Si buscas una respuesta rápida, no existe una única palabra. En México, para decir "chicas" puedes usar morras, chavas, plebes o morritas, dependiendo totalmente de la geografía y el nivel de confianza. No es lo mismo el asfalto hirviente de la Ciudad de México que las tierras del norte o el verdor de Chiapas. Aquí, el idioma no es una estructura rígida, sino un organismo vivo que muta según quién te mire y desde dónde te hable.
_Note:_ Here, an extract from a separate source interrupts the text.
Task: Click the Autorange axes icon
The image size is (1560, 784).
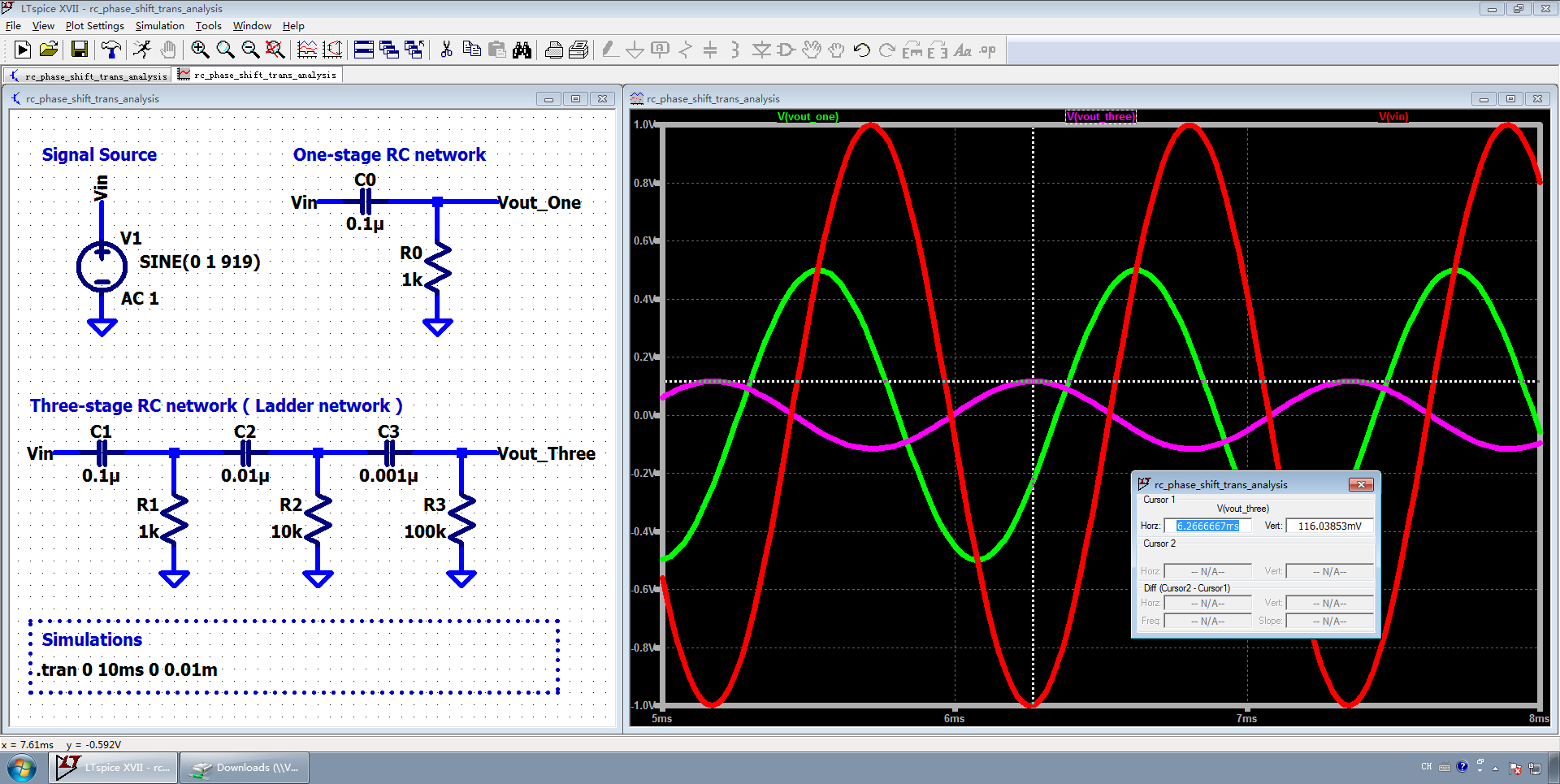Action: coord(332,50)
La geografía del lenguaje: Entre chavas y morras

Entender el español de México requiere aceptar que el país es un mosaico de naciones internas. El término chava es, quizás, el estándar de oro de la neutralidad urbana. Surgido de una evolución fonética de "muchacha", se instaló en el imaginario colectivo a través de la cultura pop y la televisión del siglo XX. Es seguro, es fresco y casi nunca ofende. Sin embargo, si nos desplazamos hacia la frontera norte o los estados del Bajío, el aire cambia y surge la palabra morra.
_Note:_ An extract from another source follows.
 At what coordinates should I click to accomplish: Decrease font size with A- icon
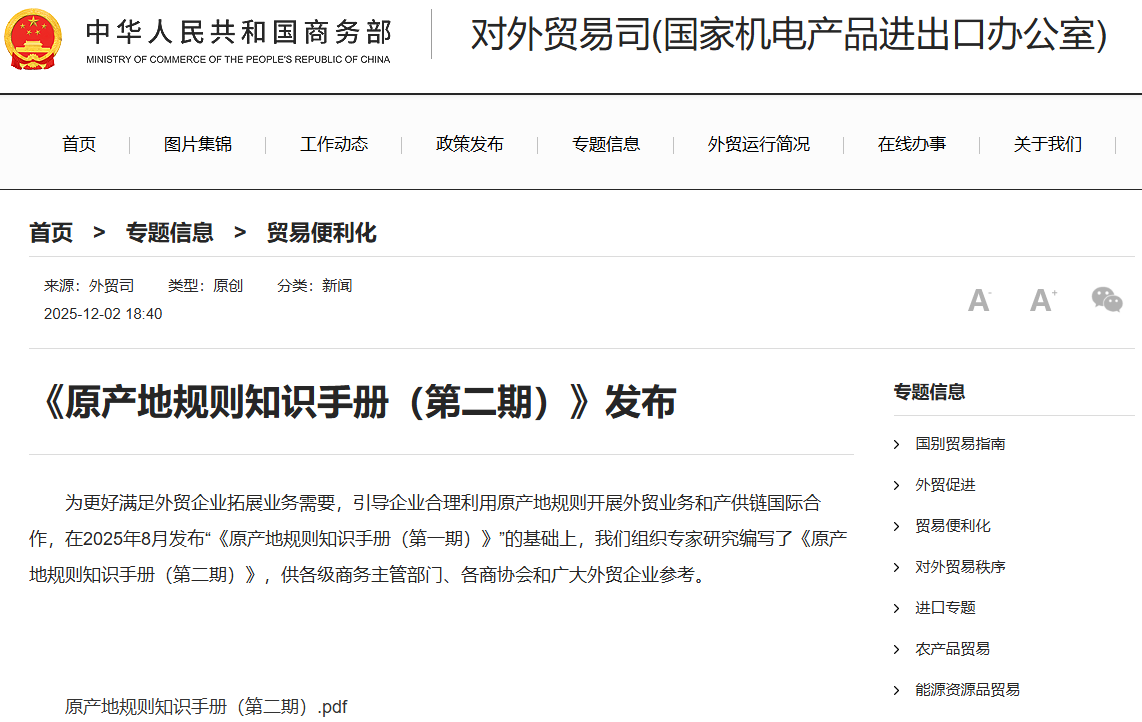[x=979, y=300]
Antaño, "morra" cargaba con un estigma de barrio, una aspereza callejera que la clase media miraba de reojo. Hoy, el fenómeno es opuesto. La juventud ha reapropiado el término, dotándolo de una identidad fuerte, casi política. Una morra es independiente, es ruda, es contemporánea. Mientras tanto, en el noroeste, específicamente en Sinaloa o Sonora, escucharás plebes. Originalmente usado para referirse a la gente común o a los niños (la plebe), en el argot regional se ha transformado en la forma predilecta para convocar a un grupo de amigas. Esta plasticidad semántica es lo que vuelve loco al académico y fascina al viajero: una misma palabra viaja kilómetros para morir en un significado y renacer en otro totalmente distinto.

¿De dónde vienen estas palabras que brotan como maleza en el concreto? El análisis de la jerga mexicana nos obliga a mirar hacia el sustrato náhuatl y las deformaciones del castellano antiguo. Por ejemplo, el uso de chamaca. Aunque suena infantil, en muchas regiones se utiliza para designar a mujeres jóvenes con un matiz de vitalidad. Proviene del náhuatl chamahuac, que significa "crecido" o "robusto". Es una conexión directa con un pasado que se niega a desaparecer, filtrándose en las charlas de café y en los gritos de los mercados.

La complejidad radica en la intencionalidad. El español mexicano es contextual por antonomasia. No se trata solo del vocablo, sino de la curva melódica que lo acompaña. Decir "esa morra" puede ser un cumplido lleno de admiración o un señalamiento despectivo. Aquí entra en juego la jerarquía social y la edad. Un adulto difícilmente llamará "morra" a una colega de trabajo sin arriesgarse a parecer fuera de lugar o excesivamente informal. La elección léxica es un baile de máscaras donde se mide la proximidad emocional. El mexicano no solo habla para comunicar datos; habla para establecer su posición en el ecosistema social, utilizando estas variaciones para marcar territorio o invitar a la intimidad.

Implicaciones prácticas: El arte de no meter la pata

Para el observador externo, dominar estas sutilezas es caminar sobre una cuerda floja gramatical. Si estás en una reunión formal en Polanco, soltar un "¿qué onda, morras?" podría generar un silencio gélido. En ese entorno, el término chicas —aunque parezca un préstamo neutro de España o del doblaje latino— es la apuesta más segura. Es sofisticado, pulcro y no conlleva el equipaje histórico de los regionalismos. No obstante, en un concierto de rock en el Foro Sol, usar "chicas" te hará sonar como un manual de gramática andante: aburrido y desconectado.

La clave reside en la observación participante. Si escuchas que el grupo se autodenomina de cierta forma, ese es tu pase de entrada. En el sur, términos como muchachas conservan una vigencia que en el norte se siente casi arcaica o excesivamente servil. La pragmática del lenguaje mexicano nos enseña que las palabras son herramientas de pertenencia. Usar "morra" correctamente no te hace hablar mejor español; te hace parte de la tribu. Es un código cifrado que dice: "entiendo tu realidad". Por ello, antes de lanzar cualquier sustantivo al aire, conviene calibrar el entorno, observar las edades y, sobre todo, sentir la vibración del lugar, porque en México, las palabras pesan tanto como la historia que cargan sobre sus hombros.